I think this should be called willRemoveChildren. I think the argument should be a ContainerNode* and be named container.

> +    // FIXME: Adding new children from event handlers can cause an infinite loop here.
> +    for (RefPtr<Node> child = node->firstChild(); child; child = child->nextSibling()) {
> +        // fire removed from document mutation events.
> +        dispatchChildRemovalEvents(child.get());
> +
> +        if (child->attached())
> +            child->willRemove();
> +    }

Instead of keeping this possible bug alive, maybe we should just gather all the children into a local stack buffer. You could do this:

    Vector<RefPtr<Node>, 32> children;
    for (Node* child = node->firstChild(); child; child = child->nextSibling())
        children.append(child);

And then use the children array for the events and such. But you could do that in another patch I guess.
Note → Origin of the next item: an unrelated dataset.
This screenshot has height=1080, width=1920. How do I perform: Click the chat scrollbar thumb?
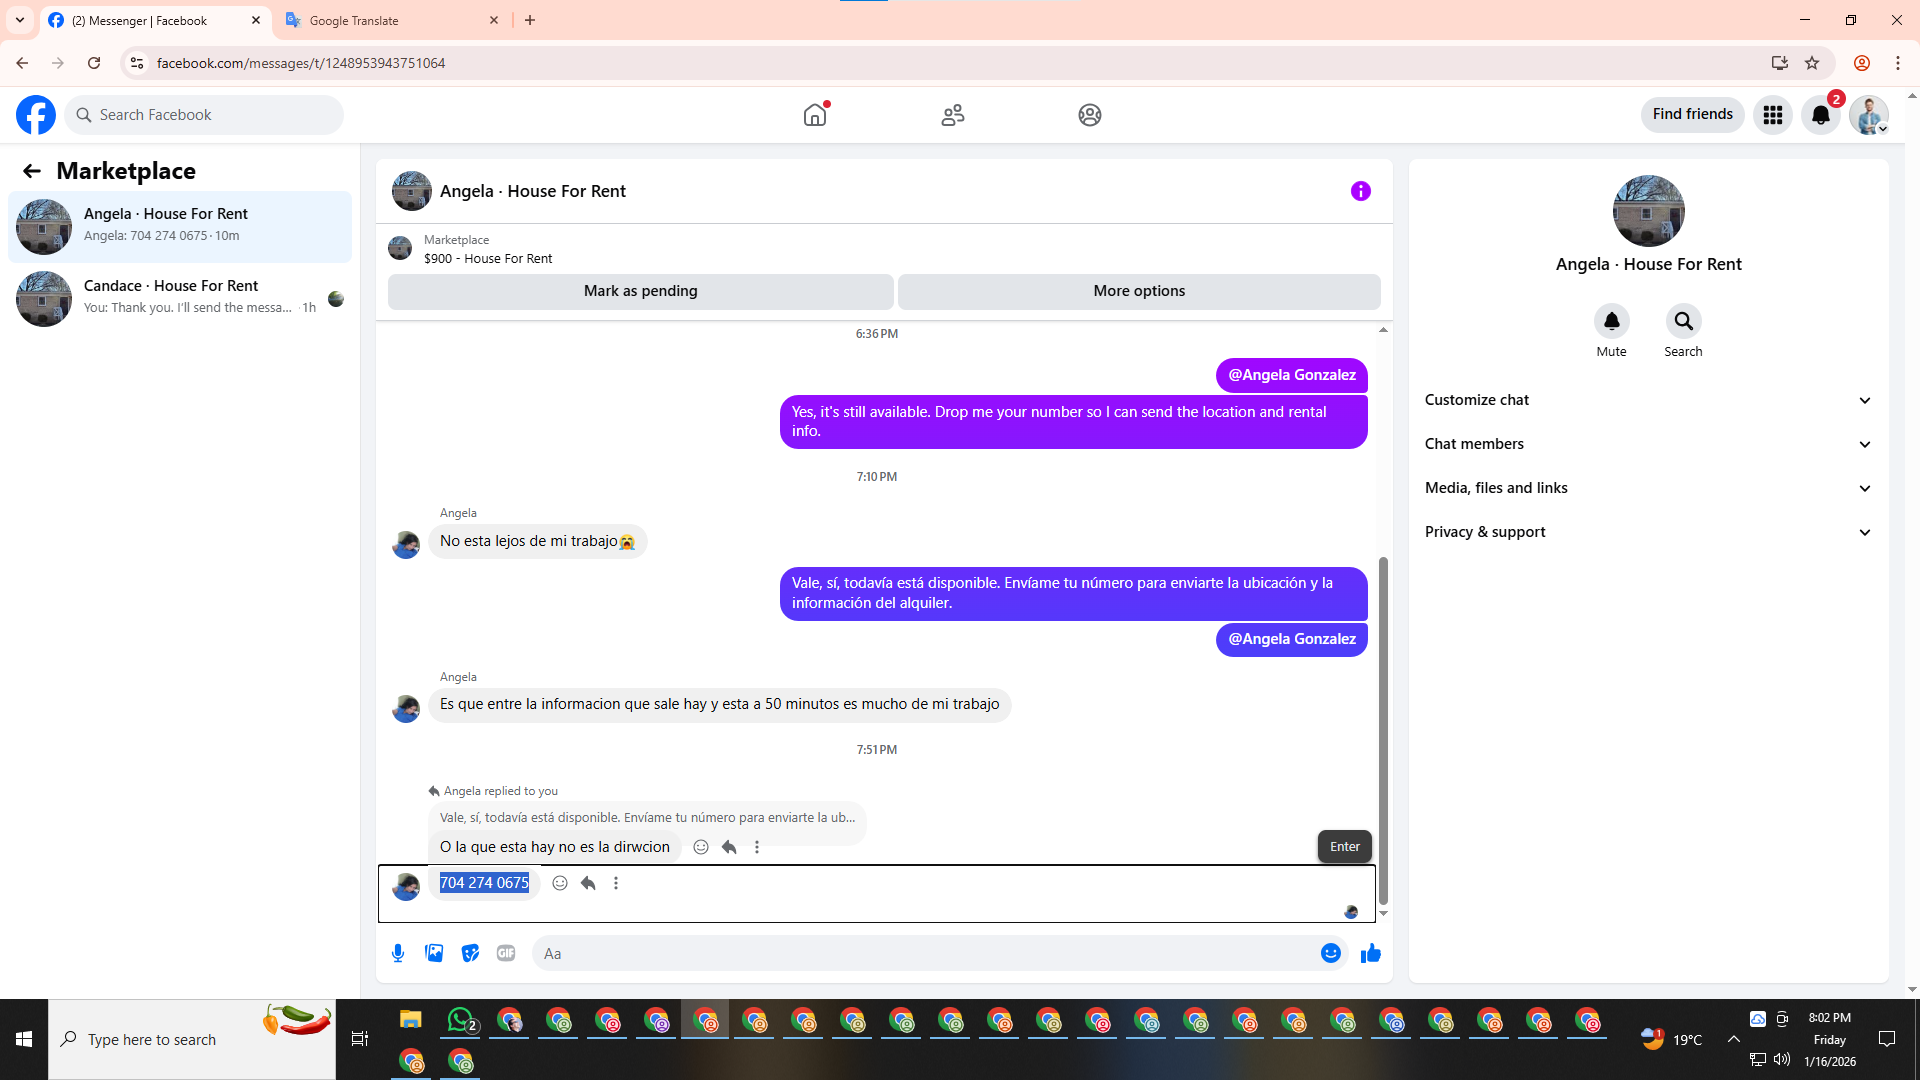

> +    ASSERT(!eventDispatchForbidden());
> +
>      RefPtr<Node> c = child;
>      RefPtr<Document> document = child->document();
>  
> -    // update auxiliary doc info (e.g. iterators) to note that node is being removed
> -    document->nodeWillBeRemoved(child);
> -
> -    document->incDOMTreeVersion();
> +    // document->incDOMTreeVersion() and document->nodeWillBeRemoved() should be
> +    // handled by the caller as this function may be called in a loop.

This comment would make sense in a change log entry, but does not make sense in the code that remains. If you want to add a comment about calling nodeWillBeRemoved and incDOMTreeVersion, that should probably go before the function rather than in the middle of the implementation.

> +    for (HashSet<NodeIterator*>::const_iterator it = m_nodeIterators.begin(); it != nodeIteratorsEnd; ++it)
> +        for (Node* n = container->firstChild(); n; n = n->nextSibling())
> +            (*it)->nodeWillBeRemoved(n);

This needs braces.

review- because I think you should do at least one tweak
Comment 25 Alexey Proskuryakov 2010-05-05 12:02:25 PDT
<rdar://problem/7946578>
Comment 26 Alexey Proskuryakov 2010-05-05 12:05:29 PDT
Eric, do you intend to finish this fix in the near future?
Comment 27 Eric Seidel (no email) 2010-05-05 13:35:52 PDT
I'm not currently working on this, nor do I plan to return to it in the near future.
Comment 28 Alexey Proskuryakov 2010-05-07 17:13:58 PDT
Created attachment 55438 [details]
a more reliable test (will crash)

The test from proposed patch didn't always crash for me, but this one does.
Comment 29 Alexey Proskuryakov 2010-05-10 14:05:10 PDT
Created attachment 55600 [details]
proposed fix

Addressed Darin comments, fixed the code to avoid entering an infinite loop.
Comment 30 Eric Seidel (no email) 2010-05-10 15:09:32 PDT
Thank you ap.
Comment 31 Alexey Proskuryakov 2010-05-10 15:14:50 PDT
Committed <http://trac.webkit.org/changeset/59098>.

Pelase file separate bugs for any remaining crashes in Node::nodeIndex().